* _PROVIDED TEXT_:

Judges: J. JOSEPH CURRAN, JR.
Filed Date: 5/28/1998
Status: Precedential
Modified Date: 7/5/2016
Dear Commissioner Larsen:
You have requested our opinion concerning the application of Chapter 163 of the Laws of Maryland 1997 to claims submitted to a health benefits carrier prior to the law's effective date. The Insurance Administration, relying on an advice letter from this office, has taken the position that Chapter 163 applies to all retroactive denials of claims that occur on or after October 1, 1997, the effective date of Chapter 163. At least one carrier, however, has suggested that this interpretation is incorrect, amounting to an improper retrospective application of the statute.1
Our opinion is that the Insurance Administration has correctly construed Chapter 163's applicability: Chapter 163 applies to retroactive denials of claims that occur on or after October 1, 1997, regardless of the date that the claim was originally paid.2
Chapter 163 (Senate Bill 335) of the Laws of Maryland 1997, which is codified in §
The discrete action called a "retroactive denial" is the linchpin of the entire statutory scheme. The time limits on most retroactive denials apply only "[i]f a carrier retroactively denies reimbursement to a health care provider. . . ." IN, § 15-1008(b)(1). The phrase "retroactively denies reimbursement" is not defined, but its meaning is evident from context. It is an action with two linked components: the carrier's decision to deny a provider's claim for a specific reason that purportedly justifies denial, under the contractual relationship between the provider and the carrier or, in the case of noncontractual providers, other applicable legal principles; and self-help action by the carrier to recoup the money previously paid, by reducing future reimbursements.

* _TASK GOAL_: According to the opinion letter on Chapter 163, on what date did Chapter 163 take effect?

Dataset entries:
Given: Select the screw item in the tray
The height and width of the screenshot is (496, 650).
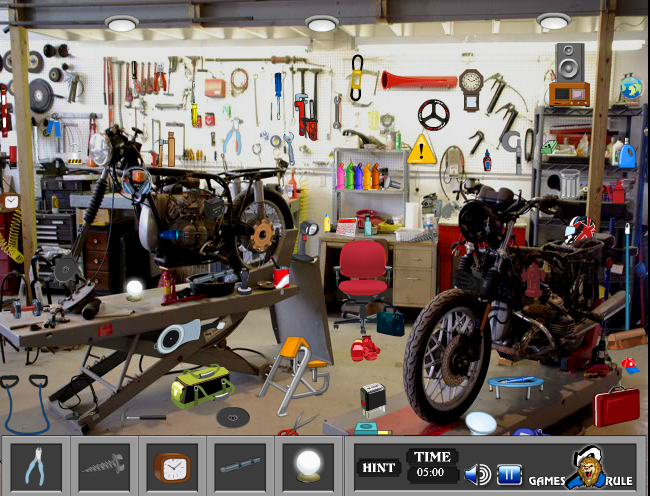Looking at the screenshot, I should coord(104,465).
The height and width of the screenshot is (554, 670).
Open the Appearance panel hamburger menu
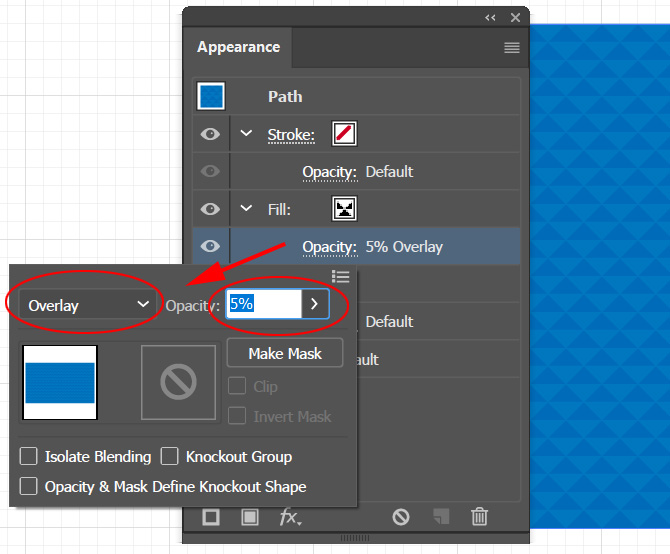click(x=512, y=48)
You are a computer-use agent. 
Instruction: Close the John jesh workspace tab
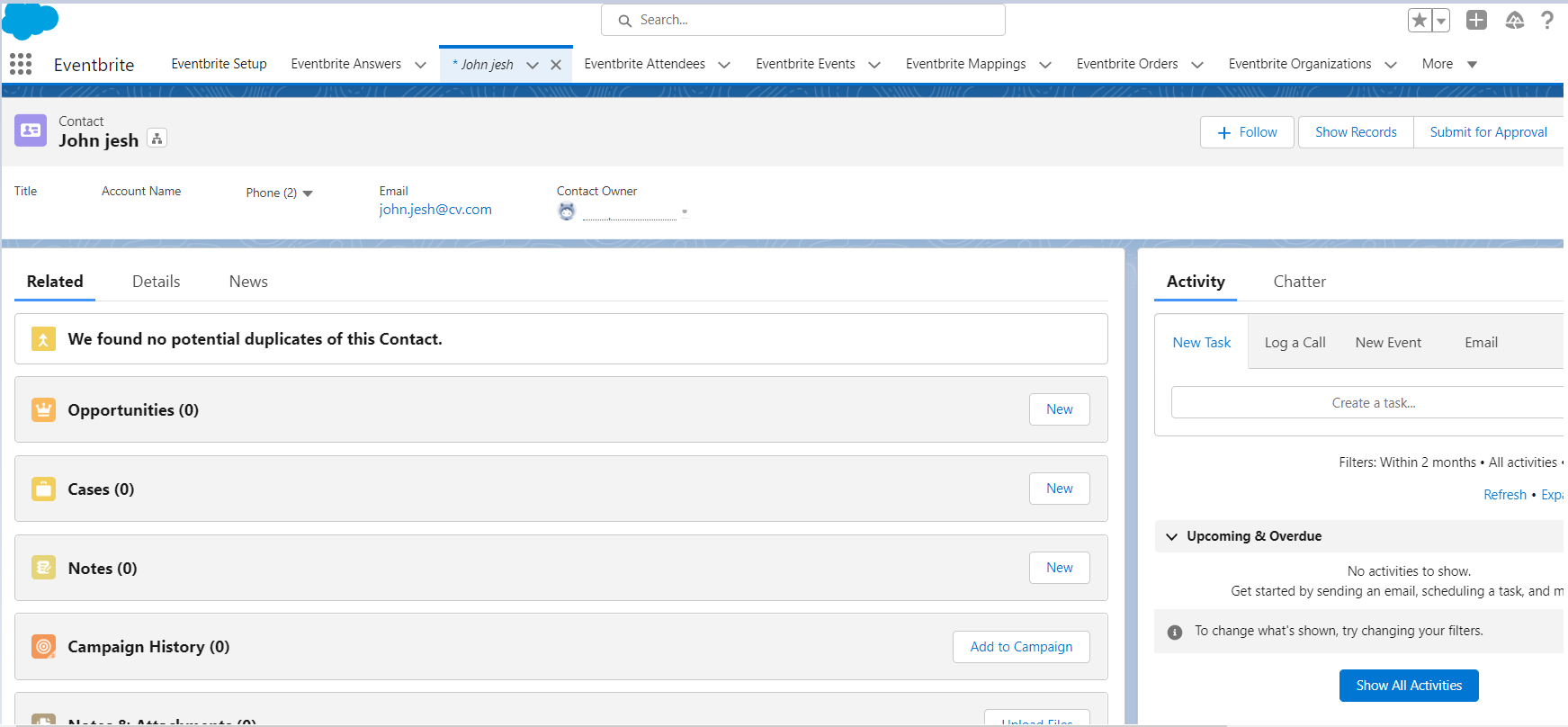556,65
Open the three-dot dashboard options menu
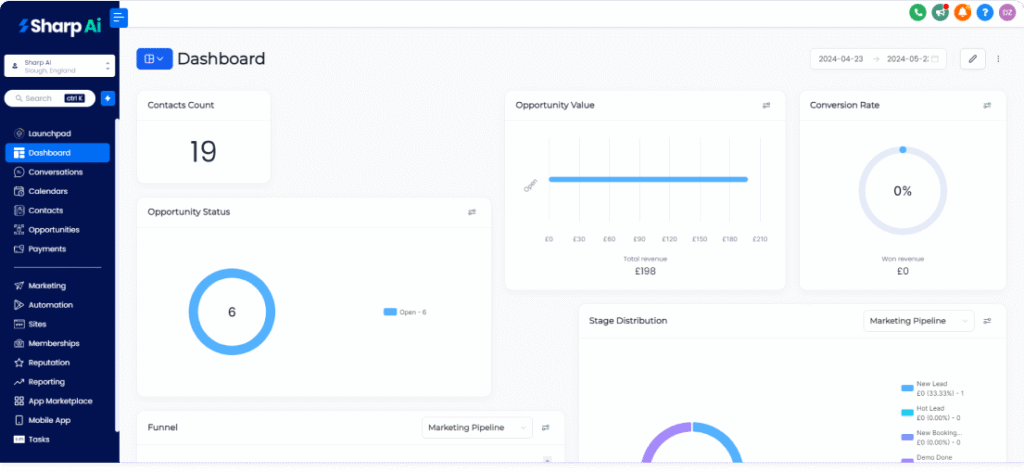 (997, 59)
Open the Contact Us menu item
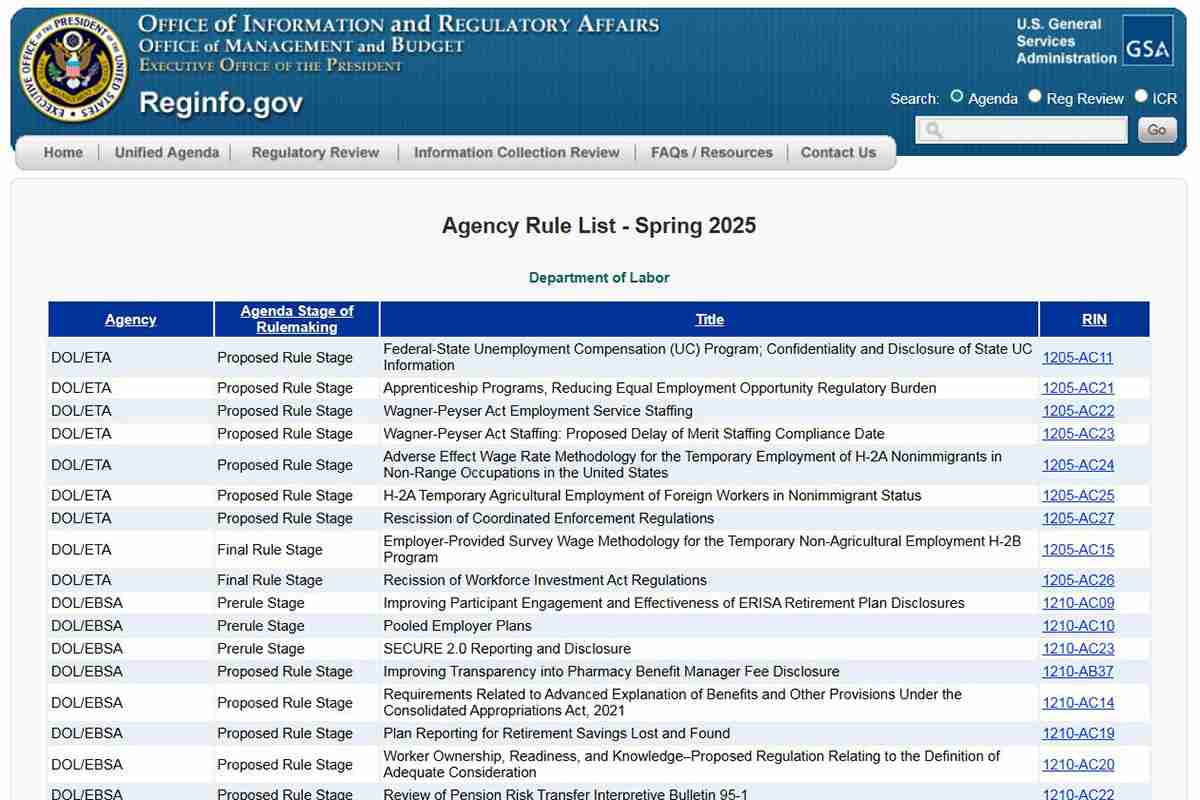1200x800 pixels. 838,153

* _FINISHED TASK_: October 1, 1997